Teachers who do not have an extensive understanding of why so many struggle to learn phonics, and what to do about it, may mark SSP students (who explore all choices from day 1 of Phase 2) incorrectly when the students blend sounds in the nonsense word section. The test instructions do ask that teachers allow for words, with students using spelling patterns that may not be common, but do all who mark the test understand this. So it's easy to mark a word 'incorrect' if it obviously does not follow any sort of spelling pattern ie if a child uses the speech sound 'buh' for the letter /s/. This cannot be correct, as the letter s would NEVER represent the /buh/ sound. However, many letters or string of letters DO represent a lot of speech sounds in written English, and so the accuracy of students knowledge regarding reading words (decoding, really, as there is no 'meaning' associated with the words) can very much depend on the person testing the students. It would be assumed that it is the teacher who is teaching them, but what if it isn't? What is the person assessing a child working out the word 'cas' wasn't aware that there could be 15+ ways to say this word ! The c could represent the ssss speech sound (as in facade or cent) the a could represent more than 10 speech sounds (father, was, another, ant, any etc) and the s could represent sss as in sad, sh as in sugar, s as in was etc)

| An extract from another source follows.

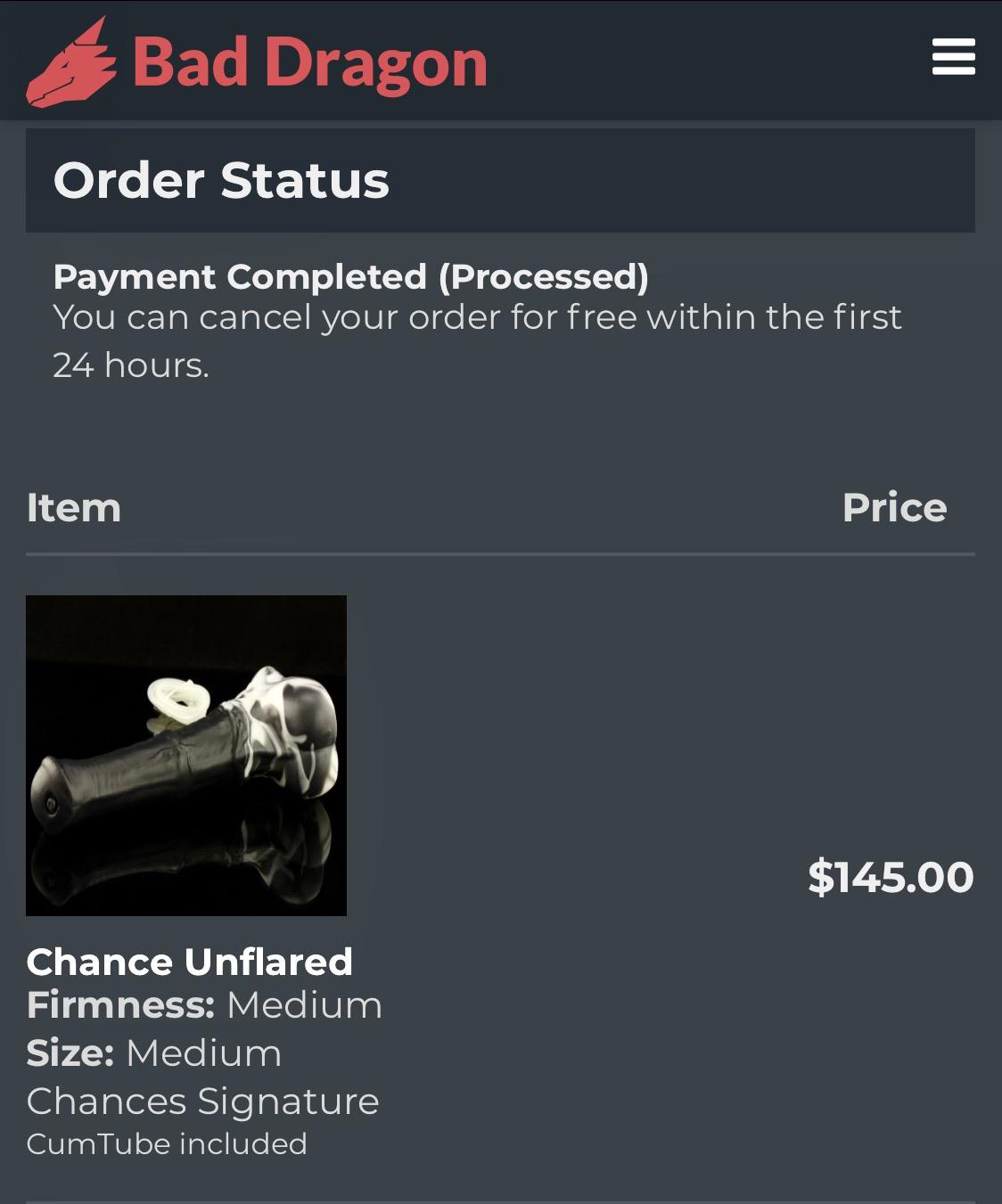Select the Firmness: Medium detail line
Image resolution: width=1002 pixels, height=1204 pixels.
point(205,1005)
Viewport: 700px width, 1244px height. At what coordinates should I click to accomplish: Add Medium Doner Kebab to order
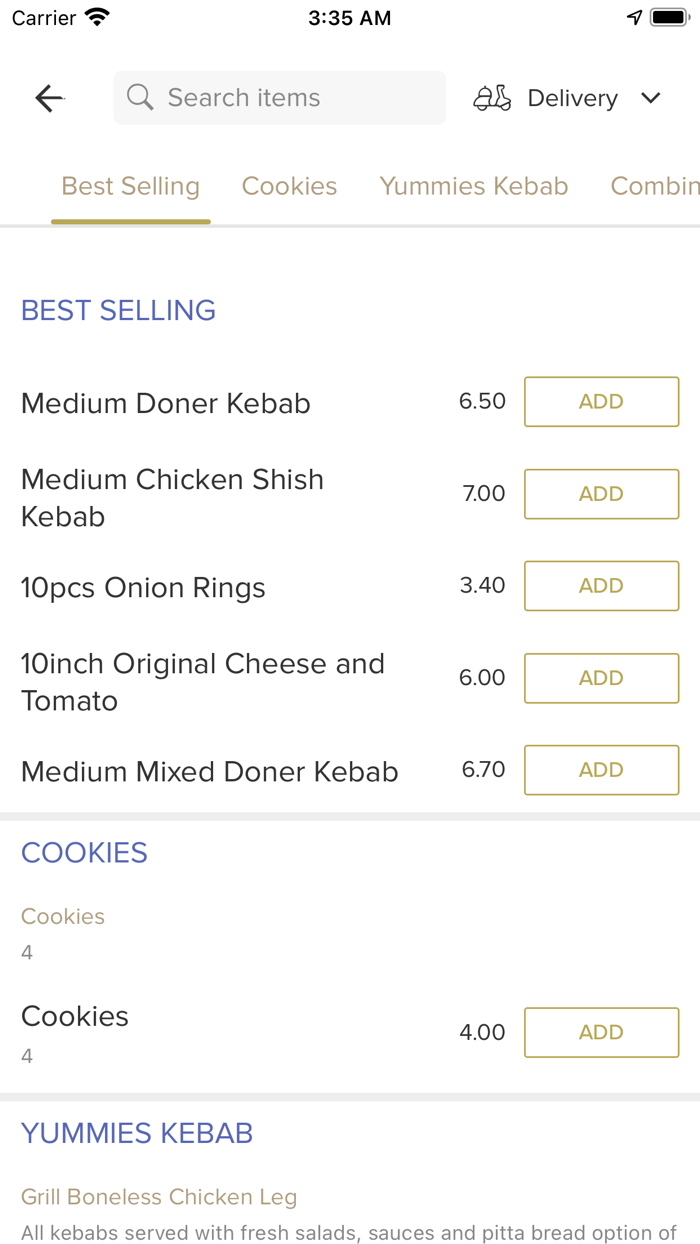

So its important to ask the child to explain why they are giving their choices. I gave the word 'cas' to an SSP student who said it was 'says'. They explained 'I chose c as in cent, a as in any, s as in is... sez ! I made it into a real word, but we would spell it s/ay/s' And they are RIGHT !! And arguably far more aware of the way we 'talk on paper' than a student who just thinks it is c (cat) a (ant) s (sat)
Which student is more likely to already be reading chapter books, and they aren't even 6 yet?

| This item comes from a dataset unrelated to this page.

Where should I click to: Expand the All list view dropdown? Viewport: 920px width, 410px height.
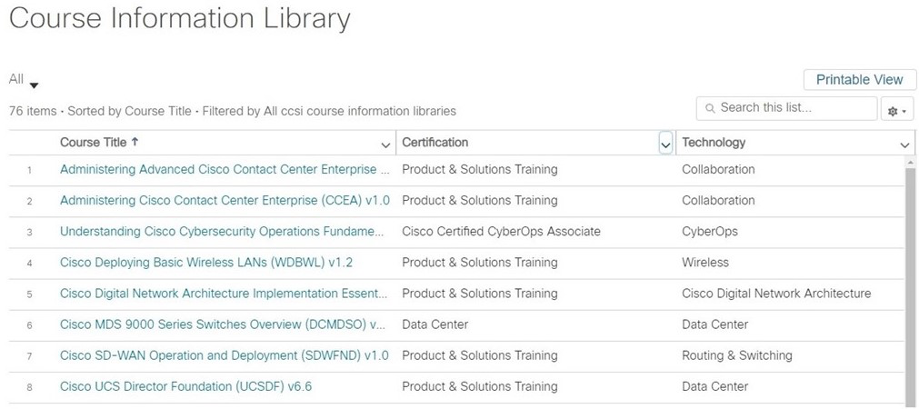pos(34,86)
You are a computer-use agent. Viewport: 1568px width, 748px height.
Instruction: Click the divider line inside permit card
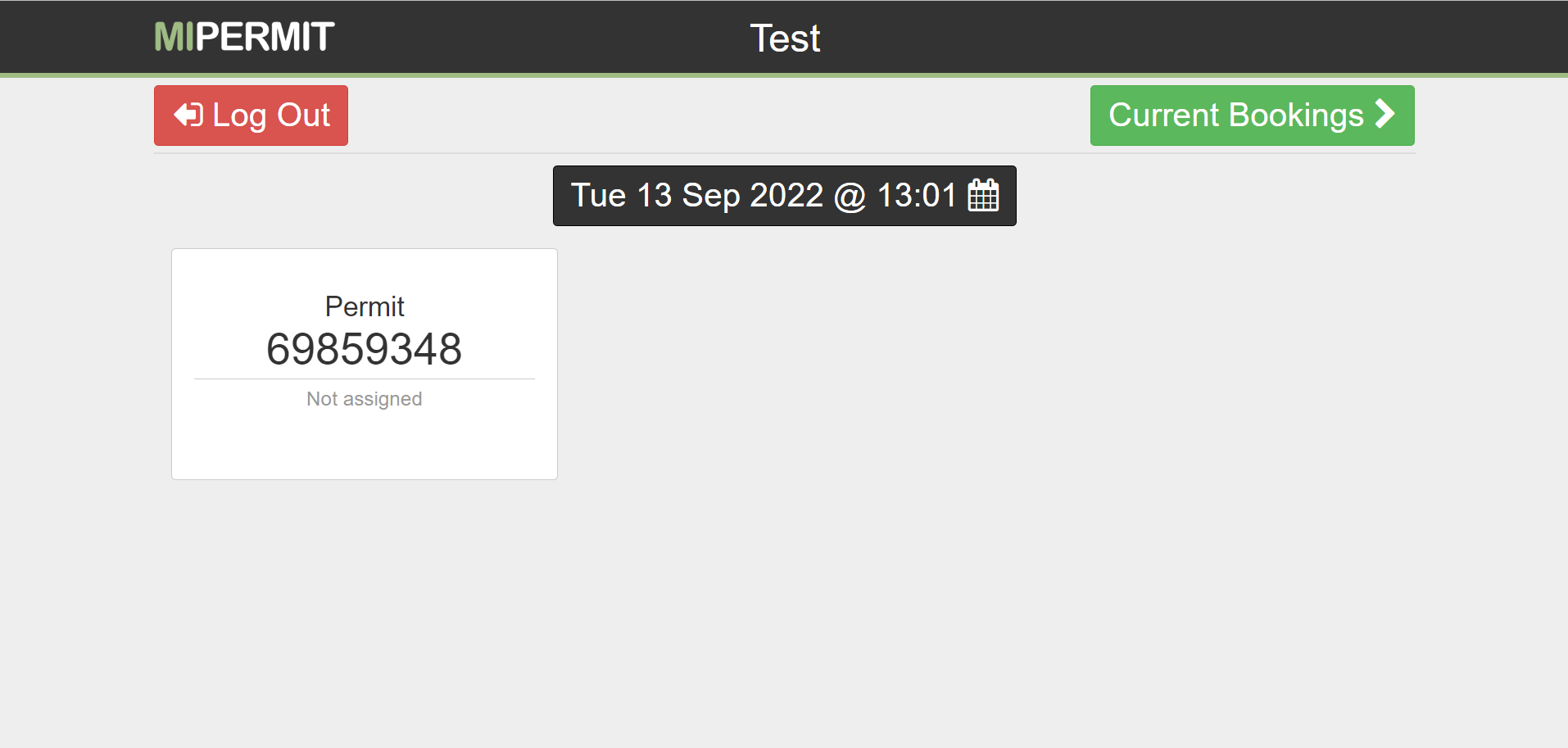pos(365,379)
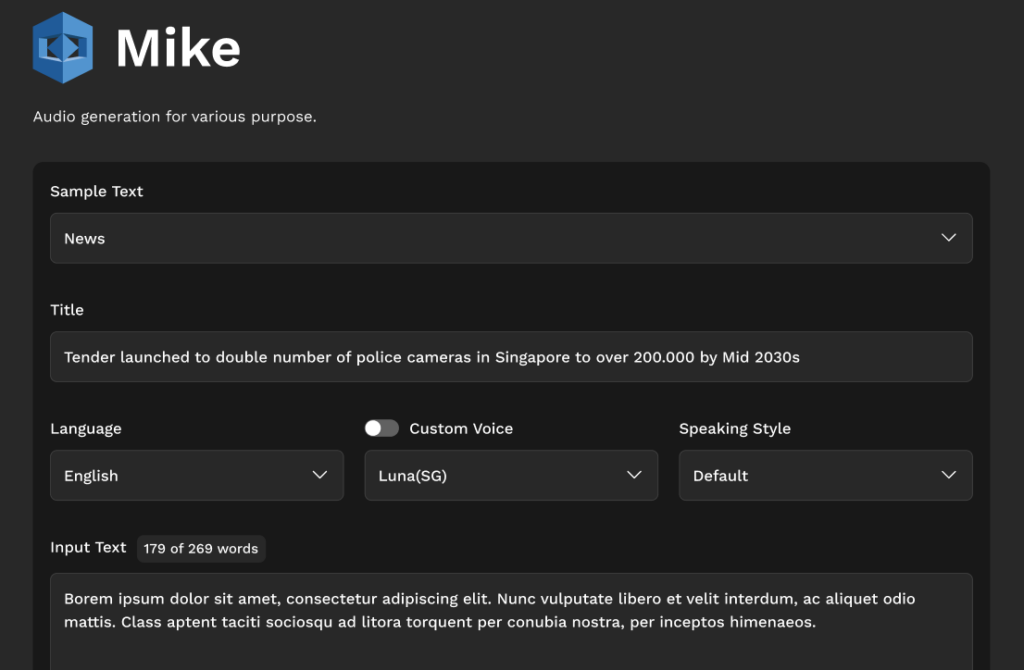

So I actually do like seeing what students do with these nonsense words - and we work with them during The Speedy Six. Students who don't work with nonsense words will often struggle with these words as they (naturally) want to work out the word, as words have meaning. So they need to be told that many words won't be real words ! They need to be told that this is an exercise in blending sound pics (graphemes) and some will be words they have seen or used before, some won't. And let's face it, if a child speaks English as a second language they can easily pass the test by blending the graphemes, and may not know which words are real and which are 'fake'. Something else worth discussing.
We might have a child who speaks little to no English getting 40/40 in the phonics test, and yet
unable to actually read...
So anyone can ensure that their child, or students, pass the UK Phonics test quickly and easily.
They use Monster Mapping Phase 1 (so they are ABLE to blend phonemes) Then they move to Phase 2.
Every day they use these 2 activities - which take around 20 minutes per day. Yep, that's it folks. This is all that is needed. They CAN blend, they learn the likely speech sound links with the graphemes, and they can work out any words created using those graphemes.
If you want to know how to do this AND ensure they can read with fluency and comprehension, and spell brilliantly, do the other SSP activities as well.
They use the SSP Monster Mapping app, Code Level Videos
They follow this up daily with the SSP Coding Poster
See clips below.
But passing the UK Phonics test?
peoesw evv cheaucch !
(See Activity 6 of the Speedy Six. SSP students are doing this every day !)
But, final note, as outlined within this report,
'The government in England has neither involved the teaching profession in the development or implementation of what is now a high stakes statutory assessment and mandatory way of teaching reading in all state schools' (see Appendix I). Can we PLEASE not let them do this in Australia?